Aktuelles

Aktuelles von der Europa-Union Leverkusen

Aktuelle Meldungen von der Startseite (alle)

„Parlamentswahl in Italien – Rechtsruck als Vorbote für die Europawahl 2024?“ - Online-Bürgerdialog am 28.09. um 18 Uhr

Am 25. September findet in Italien die Parlamentswahl statt, die nicht nur als Schicksalswahl für Italien, sondern die gesamte EU gilt. Treten Sie in den virtuellen Dialog mit Laura Garavini, Mitglied des italienischen Senats und stellv. Fraktionsvorsitzende von Italia Viva-P.S.I., Axel Schäfer, MdB und Vorsitzender der Deutsch-Italienischen Parlamentariergruppe, sowie Julia Unterberger, Mitglied des italienischen Senats und Vorsitzende der Autonomiegruppe.

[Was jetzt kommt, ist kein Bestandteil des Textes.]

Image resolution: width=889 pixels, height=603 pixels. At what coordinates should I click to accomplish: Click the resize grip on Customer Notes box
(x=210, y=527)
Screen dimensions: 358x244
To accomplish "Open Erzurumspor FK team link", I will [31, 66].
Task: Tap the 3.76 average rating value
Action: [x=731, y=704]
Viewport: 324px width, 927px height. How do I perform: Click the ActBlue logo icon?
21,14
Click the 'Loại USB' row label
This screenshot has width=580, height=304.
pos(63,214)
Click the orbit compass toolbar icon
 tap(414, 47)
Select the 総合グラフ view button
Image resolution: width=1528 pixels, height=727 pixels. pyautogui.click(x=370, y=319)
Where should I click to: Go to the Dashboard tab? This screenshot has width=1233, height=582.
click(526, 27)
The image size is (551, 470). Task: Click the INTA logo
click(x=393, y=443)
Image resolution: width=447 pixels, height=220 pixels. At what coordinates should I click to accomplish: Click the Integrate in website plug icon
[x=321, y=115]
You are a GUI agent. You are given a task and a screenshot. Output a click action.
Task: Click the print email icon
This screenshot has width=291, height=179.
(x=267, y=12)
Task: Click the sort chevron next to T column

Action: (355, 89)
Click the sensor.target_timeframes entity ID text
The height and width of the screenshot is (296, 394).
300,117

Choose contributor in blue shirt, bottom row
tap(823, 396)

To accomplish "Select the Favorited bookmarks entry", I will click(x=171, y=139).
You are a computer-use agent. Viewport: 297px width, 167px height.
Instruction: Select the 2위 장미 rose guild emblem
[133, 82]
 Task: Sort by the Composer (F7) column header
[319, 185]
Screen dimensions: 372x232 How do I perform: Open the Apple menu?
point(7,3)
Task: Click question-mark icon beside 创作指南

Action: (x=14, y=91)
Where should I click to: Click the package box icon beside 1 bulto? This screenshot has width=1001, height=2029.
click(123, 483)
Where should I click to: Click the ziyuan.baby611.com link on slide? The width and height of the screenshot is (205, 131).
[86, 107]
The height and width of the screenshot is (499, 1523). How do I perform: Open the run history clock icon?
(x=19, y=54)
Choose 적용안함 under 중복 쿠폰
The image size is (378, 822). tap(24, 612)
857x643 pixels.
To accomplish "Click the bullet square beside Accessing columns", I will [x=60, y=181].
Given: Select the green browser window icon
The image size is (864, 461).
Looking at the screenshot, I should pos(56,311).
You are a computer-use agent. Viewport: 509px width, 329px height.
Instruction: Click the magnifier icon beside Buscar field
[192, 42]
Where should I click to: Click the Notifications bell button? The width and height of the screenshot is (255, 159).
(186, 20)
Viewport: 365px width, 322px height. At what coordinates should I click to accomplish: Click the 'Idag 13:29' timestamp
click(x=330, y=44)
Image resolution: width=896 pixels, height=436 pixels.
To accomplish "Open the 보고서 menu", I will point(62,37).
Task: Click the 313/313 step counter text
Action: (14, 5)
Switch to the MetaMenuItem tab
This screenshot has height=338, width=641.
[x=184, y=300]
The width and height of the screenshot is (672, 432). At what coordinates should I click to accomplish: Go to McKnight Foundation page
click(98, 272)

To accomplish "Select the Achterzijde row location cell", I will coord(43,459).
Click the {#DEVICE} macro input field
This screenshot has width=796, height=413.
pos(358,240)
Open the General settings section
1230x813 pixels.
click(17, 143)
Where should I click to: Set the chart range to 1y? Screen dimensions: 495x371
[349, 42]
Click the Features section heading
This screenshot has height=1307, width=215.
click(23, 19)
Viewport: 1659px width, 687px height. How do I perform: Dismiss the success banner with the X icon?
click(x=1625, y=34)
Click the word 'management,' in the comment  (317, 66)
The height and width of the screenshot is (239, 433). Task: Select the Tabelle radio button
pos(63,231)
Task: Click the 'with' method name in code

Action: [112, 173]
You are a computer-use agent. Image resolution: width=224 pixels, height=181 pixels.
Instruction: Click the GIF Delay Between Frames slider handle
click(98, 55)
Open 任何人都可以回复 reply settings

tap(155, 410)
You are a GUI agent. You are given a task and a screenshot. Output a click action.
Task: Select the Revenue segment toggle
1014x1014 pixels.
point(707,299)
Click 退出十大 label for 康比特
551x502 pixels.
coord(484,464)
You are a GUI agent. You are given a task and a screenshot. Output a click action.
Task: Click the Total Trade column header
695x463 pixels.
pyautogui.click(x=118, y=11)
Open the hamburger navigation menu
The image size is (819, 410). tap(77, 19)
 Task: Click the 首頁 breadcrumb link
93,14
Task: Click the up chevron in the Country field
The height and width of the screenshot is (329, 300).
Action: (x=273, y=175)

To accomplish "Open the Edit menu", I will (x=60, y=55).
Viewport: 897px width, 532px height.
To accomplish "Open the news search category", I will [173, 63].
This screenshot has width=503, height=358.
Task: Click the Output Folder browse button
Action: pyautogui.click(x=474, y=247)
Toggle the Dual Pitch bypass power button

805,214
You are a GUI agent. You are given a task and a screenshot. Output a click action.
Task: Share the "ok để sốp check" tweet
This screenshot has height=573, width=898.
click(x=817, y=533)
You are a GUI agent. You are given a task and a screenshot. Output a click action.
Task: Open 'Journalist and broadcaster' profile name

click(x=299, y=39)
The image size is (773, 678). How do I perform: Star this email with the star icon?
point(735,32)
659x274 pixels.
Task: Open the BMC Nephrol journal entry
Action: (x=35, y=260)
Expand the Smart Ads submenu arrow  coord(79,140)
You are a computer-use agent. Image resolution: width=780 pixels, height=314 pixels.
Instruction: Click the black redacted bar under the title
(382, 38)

Wird sich die rechtsnationale Politikerin Giorgia Meloni mit ihrer Partei „Fratelli d’Italia“ bei der am 25. September anstehenden Parlamentswahl als stärkste Kraft durchsetzen, wie es die Prognosen vorhersagen? Welche Auswirkungen würde ein solcher Wahlsieg für die Europawahl 2024 haben? Oder werden die Italienerinnen und Italiener doch im Sinne eines in Vielfalt geeinten Europas ihre Stimmen abgeben? Darüber möchten wir mit Ihnen bei einer Wahlnachlese sprechen!

Wir laden Sie am Mittwoch, den 28. September 2022, von 18:00 bis 19:30 Uhr herzlich zu unserem Online-Bürgerdialog „Parlamentswahl in Italien – Rechtsruck als Vorbote für die Europawahl 2024?“ ein. Bringen Sie Ihre Anliegen und Fragen ein und treten Sie in den virtuellen Dialog mit:

Laura Garavini, Mitglied des italienischen Senats und stellv. Fraktionsvorsitzende von Italia Viva-P.S.I.
Axel Schäfer, MdB und Vorsitzender der Deutsch-Italienischen Parlamentariergruppe
Julia Unterberger, Mitglied des italienischen Senats und Vorsitzende der Autonomiegruppe

Moderation: Dr. Manuel Müller, wissenschaftlicher Mitarbeiter an der Universität Duisburg-Essen und Betreiber des Blogs „Der (europäische) Föderalist“

JETZT HIER ANMELDEN

Der Online-Bürgerdialog wird von der überparteilichen Europa-Union Deutschland e.V. als Teil des Bürgerdialogprojekts „Europa – Wir müssen reden!“ in Kooperation mit dem Institut für Europäische Politik veranstaltet und durch das Presse- und Informationsamt der Bundesregierung gefördert.